- **Problem statement**: Filter the records below and copy every line containing the word "Given".

(Pixel coordinate grounding data)
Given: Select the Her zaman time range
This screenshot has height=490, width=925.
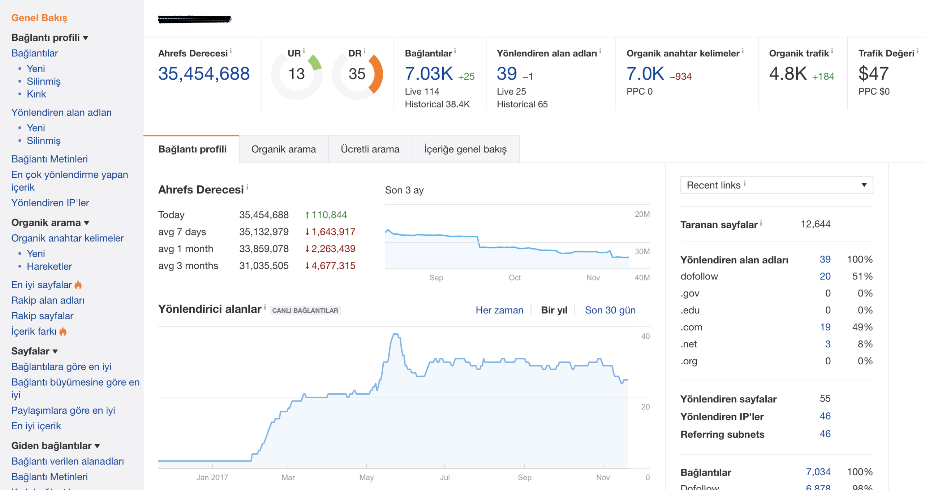Looking at the screenshot, I should (499, 310).
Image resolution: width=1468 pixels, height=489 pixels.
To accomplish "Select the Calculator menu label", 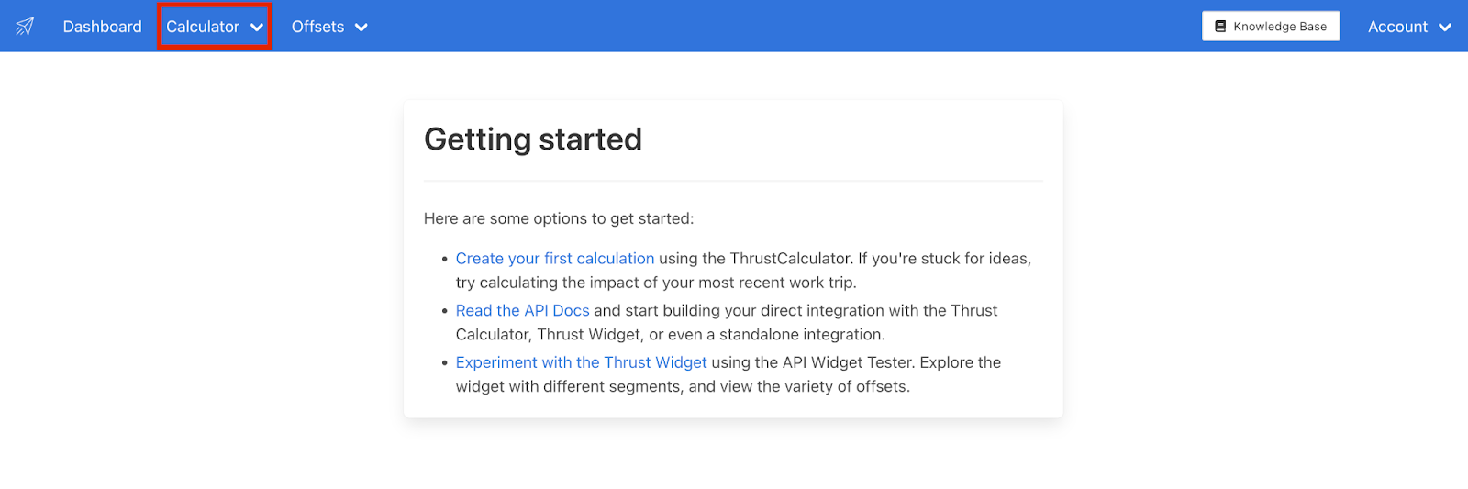I will [x=202, y=27].
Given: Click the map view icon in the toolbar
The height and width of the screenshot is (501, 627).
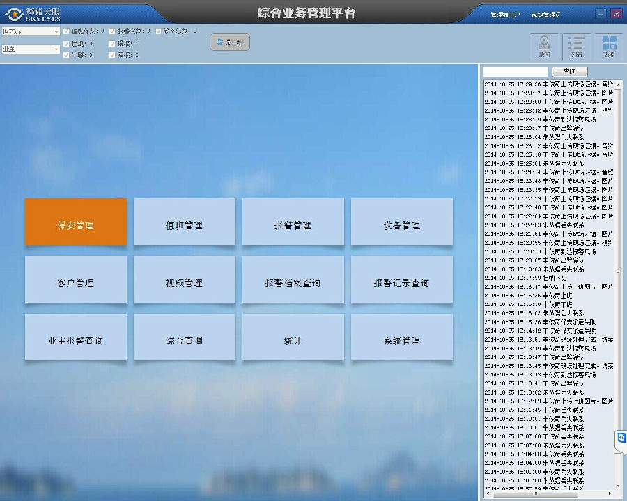Looking at the screenshot, I should pyautogui.click(x=544, y=42).
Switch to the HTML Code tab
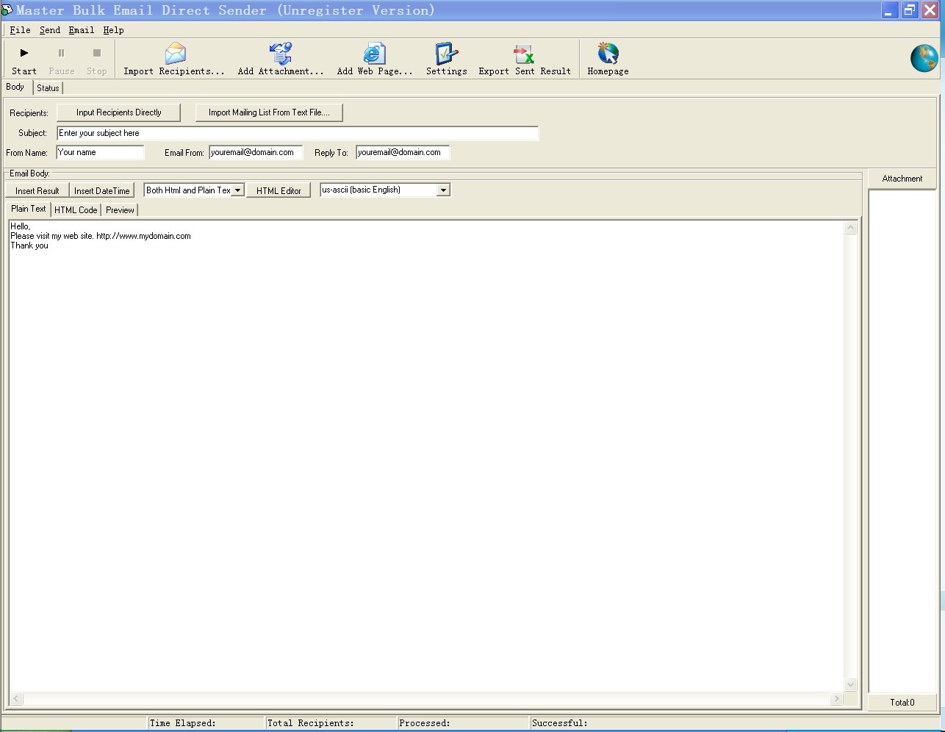The height and width of the screenshot is (732, 945). pos(76,210)
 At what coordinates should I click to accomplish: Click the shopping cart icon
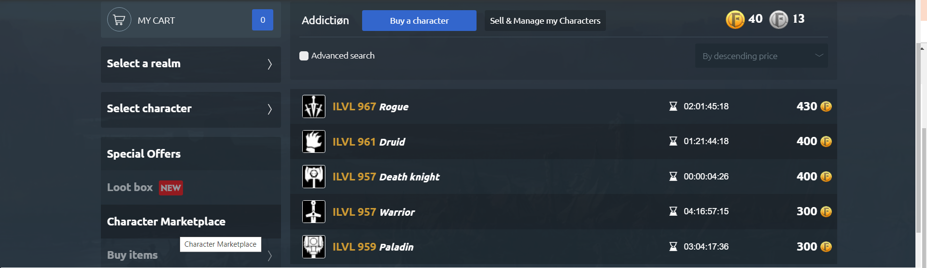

- **Answer to the exercise**:
Given: Select the Her zaman time range
Given: Click the map view icon in the toolbar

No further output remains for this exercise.